Complete Genome Sequence of Novel Psychrotolerant Legionella Strain TUM19329, Isolated from Antarctic Lake Sediment

ANNOUNCEMENT

Legionella spp. are ubiquitous Gram-negative intracellular bacteria that inhabit aquatic environments. The growth temperature of known Legionella strains is generally between 20°C and 43°C (1, 2), while culture-independent analysis has shown a large genetic diversity of uncultured Legionella spp. in water with a low temperature (∼15°C) (3) and their presence even in cold freshwater lakes (near 0°C) of King George Island in the Antarctic Peninsula (4). However, it is still unclear whether cold-adapted species, i.e., psychrophilic or psychrotolerant species, exist in low-temperature environments. In this context, we attempted to isolate Legionella spp. inhabiting Antarctic cold environments by using the enrichment method (5) with minor modifications. Briefly, 50 g of a sediment sample with 100 ml distilled water was incubated at 4°C instead of 33°C for 3 months. Subsequently, the incubated sample was subcultured on Wadowsky-Yee-Okuda agar plates (6) supplemented with α-ketoglutarate (Eiken Chemical Co., Ltd., Tokyo, Japan) for 2 weeks. Next, Legionella-like colonies were picked up and identified. We then obtained the first psychrotolerant strain (growth range, 4°C to 25°C), designated TUM19329, from the sediment of Lake Naga-ike in the Skarvsnes ice-free area in East Antarctica (0°C to 10°C; 69°29′S, 39°35′E) (7). Here, we report the complete genome sequence and the molecular characterization of this unique strain.

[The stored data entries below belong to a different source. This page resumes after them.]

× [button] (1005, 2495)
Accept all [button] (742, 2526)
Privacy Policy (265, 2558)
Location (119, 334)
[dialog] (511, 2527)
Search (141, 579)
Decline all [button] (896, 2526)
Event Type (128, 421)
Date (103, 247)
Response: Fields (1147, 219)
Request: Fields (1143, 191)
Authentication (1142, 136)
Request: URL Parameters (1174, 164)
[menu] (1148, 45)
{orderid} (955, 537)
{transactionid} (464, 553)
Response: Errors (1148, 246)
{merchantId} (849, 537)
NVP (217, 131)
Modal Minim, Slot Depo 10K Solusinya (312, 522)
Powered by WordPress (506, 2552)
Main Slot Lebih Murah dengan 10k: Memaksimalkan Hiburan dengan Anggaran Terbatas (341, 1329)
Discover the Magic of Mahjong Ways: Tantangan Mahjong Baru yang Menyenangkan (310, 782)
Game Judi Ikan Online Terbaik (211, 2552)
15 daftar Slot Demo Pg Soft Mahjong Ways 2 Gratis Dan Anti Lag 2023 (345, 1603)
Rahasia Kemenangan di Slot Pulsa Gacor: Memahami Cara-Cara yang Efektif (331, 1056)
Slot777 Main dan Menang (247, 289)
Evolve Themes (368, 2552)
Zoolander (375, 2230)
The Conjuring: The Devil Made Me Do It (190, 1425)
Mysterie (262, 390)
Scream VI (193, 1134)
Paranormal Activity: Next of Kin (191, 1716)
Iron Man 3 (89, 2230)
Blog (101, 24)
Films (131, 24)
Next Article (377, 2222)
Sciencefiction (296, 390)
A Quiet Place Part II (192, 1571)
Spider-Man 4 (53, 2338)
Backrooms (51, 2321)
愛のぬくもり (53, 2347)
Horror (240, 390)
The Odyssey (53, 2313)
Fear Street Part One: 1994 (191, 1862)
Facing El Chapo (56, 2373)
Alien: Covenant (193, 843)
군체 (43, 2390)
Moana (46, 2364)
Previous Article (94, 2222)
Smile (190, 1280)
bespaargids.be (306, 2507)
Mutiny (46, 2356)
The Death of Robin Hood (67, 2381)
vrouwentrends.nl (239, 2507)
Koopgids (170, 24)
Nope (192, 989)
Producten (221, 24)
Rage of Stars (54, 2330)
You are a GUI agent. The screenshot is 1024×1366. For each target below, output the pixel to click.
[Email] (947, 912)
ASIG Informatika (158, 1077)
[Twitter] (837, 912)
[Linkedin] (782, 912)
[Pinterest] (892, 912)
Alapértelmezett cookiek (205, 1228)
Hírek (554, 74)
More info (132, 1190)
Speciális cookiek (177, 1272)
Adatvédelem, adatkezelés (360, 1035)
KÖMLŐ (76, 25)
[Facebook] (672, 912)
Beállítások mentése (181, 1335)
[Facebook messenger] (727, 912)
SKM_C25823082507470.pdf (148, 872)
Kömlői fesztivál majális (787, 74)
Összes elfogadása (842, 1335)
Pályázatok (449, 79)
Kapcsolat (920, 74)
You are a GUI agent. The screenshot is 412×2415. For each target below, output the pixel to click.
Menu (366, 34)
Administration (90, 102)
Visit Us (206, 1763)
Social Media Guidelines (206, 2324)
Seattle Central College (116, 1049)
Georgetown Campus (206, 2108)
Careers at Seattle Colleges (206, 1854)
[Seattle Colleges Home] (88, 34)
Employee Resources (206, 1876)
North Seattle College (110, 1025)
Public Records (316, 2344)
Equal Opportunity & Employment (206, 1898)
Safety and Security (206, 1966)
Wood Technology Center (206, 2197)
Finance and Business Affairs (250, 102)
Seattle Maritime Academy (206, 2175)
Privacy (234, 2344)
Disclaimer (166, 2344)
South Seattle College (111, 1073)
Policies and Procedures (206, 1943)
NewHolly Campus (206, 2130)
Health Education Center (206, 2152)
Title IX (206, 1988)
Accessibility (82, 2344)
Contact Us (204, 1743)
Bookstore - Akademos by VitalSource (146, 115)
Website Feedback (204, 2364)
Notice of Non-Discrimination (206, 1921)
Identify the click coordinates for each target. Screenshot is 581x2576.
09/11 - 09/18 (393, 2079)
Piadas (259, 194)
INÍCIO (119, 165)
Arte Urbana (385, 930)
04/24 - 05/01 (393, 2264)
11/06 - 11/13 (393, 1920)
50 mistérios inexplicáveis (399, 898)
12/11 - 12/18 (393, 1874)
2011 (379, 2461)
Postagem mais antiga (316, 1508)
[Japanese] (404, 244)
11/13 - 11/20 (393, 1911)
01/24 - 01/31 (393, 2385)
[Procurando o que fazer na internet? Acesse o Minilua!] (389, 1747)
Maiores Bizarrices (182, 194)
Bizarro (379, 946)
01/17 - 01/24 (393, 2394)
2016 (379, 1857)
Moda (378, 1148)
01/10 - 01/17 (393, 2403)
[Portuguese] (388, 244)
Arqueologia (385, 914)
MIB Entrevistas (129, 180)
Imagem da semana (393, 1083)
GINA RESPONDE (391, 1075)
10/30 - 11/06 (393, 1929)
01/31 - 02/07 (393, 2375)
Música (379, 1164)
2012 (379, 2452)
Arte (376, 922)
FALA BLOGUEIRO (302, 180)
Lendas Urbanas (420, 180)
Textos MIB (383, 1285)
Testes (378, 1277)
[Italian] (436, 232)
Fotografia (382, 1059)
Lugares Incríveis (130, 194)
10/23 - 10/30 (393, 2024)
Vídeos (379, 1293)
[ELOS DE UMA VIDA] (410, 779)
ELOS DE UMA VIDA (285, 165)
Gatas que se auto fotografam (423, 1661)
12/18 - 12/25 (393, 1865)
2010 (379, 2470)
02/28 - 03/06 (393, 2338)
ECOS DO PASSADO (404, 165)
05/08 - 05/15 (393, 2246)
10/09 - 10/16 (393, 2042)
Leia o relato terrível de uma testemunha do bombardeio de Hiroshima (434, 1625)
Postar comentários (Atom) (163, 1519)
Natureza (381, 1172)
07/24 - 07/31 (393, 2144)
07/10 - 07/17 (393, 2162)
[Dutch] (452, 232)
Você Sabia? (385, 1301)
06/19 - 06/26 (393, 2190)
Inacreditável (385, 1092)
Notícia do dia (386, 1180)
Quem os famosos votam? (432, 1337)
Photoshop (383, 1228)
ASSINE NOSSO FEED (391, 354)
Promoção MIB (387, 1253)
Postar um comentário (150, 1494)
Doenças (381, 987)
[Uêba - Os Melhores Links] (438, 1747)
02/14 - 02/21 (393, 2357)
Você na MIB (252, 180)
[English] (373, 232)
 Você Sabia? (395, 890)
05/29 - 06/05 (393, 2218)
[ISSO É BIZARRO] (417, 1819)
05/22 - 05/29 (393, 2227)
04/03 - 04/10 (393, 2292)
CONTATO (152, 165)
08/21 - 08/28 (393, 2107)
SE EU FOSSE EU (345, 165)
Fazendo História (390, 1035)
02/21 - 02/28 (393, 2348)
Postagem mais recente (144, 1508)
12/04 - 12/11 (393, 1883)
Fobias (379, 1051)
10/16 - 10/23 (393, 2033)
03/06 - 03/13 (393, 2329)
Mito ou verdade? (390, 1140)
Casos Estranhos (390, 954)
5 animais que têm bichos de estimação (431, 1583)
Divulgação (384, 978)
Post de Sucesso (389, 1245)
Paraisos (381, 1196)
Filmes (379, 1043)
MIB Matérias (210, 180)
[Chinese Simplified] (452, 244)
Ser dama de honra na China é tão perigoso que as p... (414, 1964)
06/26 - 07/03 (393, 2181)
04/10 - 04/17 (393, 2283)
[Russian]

For genomic characterization, the isolate TUM19329 was grown on buffered charcoal-yeast extract α-ketoglutarate agar for 10 days at 25°C. Whole-genome sequencing was performed using MinION (Oxford Nanopore Technologies, Oxford, United Kingdom) and MiSeq (Illumina, San Diego, CA, USA) instruments. DNA extraction, library preparation, and MinION sequencing were performed with the NucleoBond AXG 20 column (TaKaRa Bio, Shiga, Japan) combined with the NucleoBond buffer set III (TaKaRa Bio), 1D rapid barcoding kit (catalog number SQK-RBK004; Oxford Nanopore Technologies), and R9.4 flow cell (Oxford Nanopore Technologies), respectively. Base calling was performed using Guppy (version 2.3.7). DNA extraction, library preparation, and Illumina MiSeq sequencing were performed using a QIAamp DNA minikit (Qiagen, Venlo, Netherland), a QIAseq FX DNA library kit (Qiagen), and a MiSeq reagent kit v3 with 300-bp paired-end reads (Illumina), respectively. Approximately 60,000 MinION reads and 400,000 MiSeq reads were obtained for the isolate. Hybrid de novo assembly was conducted using Unicycler (version 0.4.0) (8) after MinION and MiSeq raw reads were quality filtered and adapter trimmed with NanoFilt (version 2.5.0) (quality score cutoff of 6 and minimum length of 5,000 bp) (9) and the Trimmomatic tool (quality score cutoff of 20) (10), respectively. The contigs were polished three times by Pilon (11). Default parameters were used for all software, unless otherwise noted.

The final assembly resulted in one large closed chromosome with a total length of 3,750,805 bp. Average sequence depth was 345×. Annotation was performed using DFAST (version 1.1.0) with standard settings (12), which predicted a genome encoding 3,538 proteins and a G+C content of 39.1%. To assess similarity, 16S rRNA gene sequences were searched using blast against the NCBI sequence database, and average nucleotide identity (ANI) was calculated with FastANI (13) against genomes of the genus Legionella downloaded from the NCBI RefSeq database in March 2020. Strain TUM19329 showed relatively low 16S rRNA gene sequence similarity (<97.5%) and ANI (<78%) values for all known Legionella species. Considering the threshold for taxonomic assignment (14), our data suggest that this strain is a candidate novel species of the genus Legionella. However, the strain shared high 16S rRNA gene sequence similarity (99.9%) with the environmental sequence (DDBJ/ENA/GenBank accession number AB630760) recovered from a benthic moss colony (moss pillar) of another freshwater lake in East Antarctica (15). These results suggest the possibility that cold-adapted Legionella members are present in other cold freshwater sources.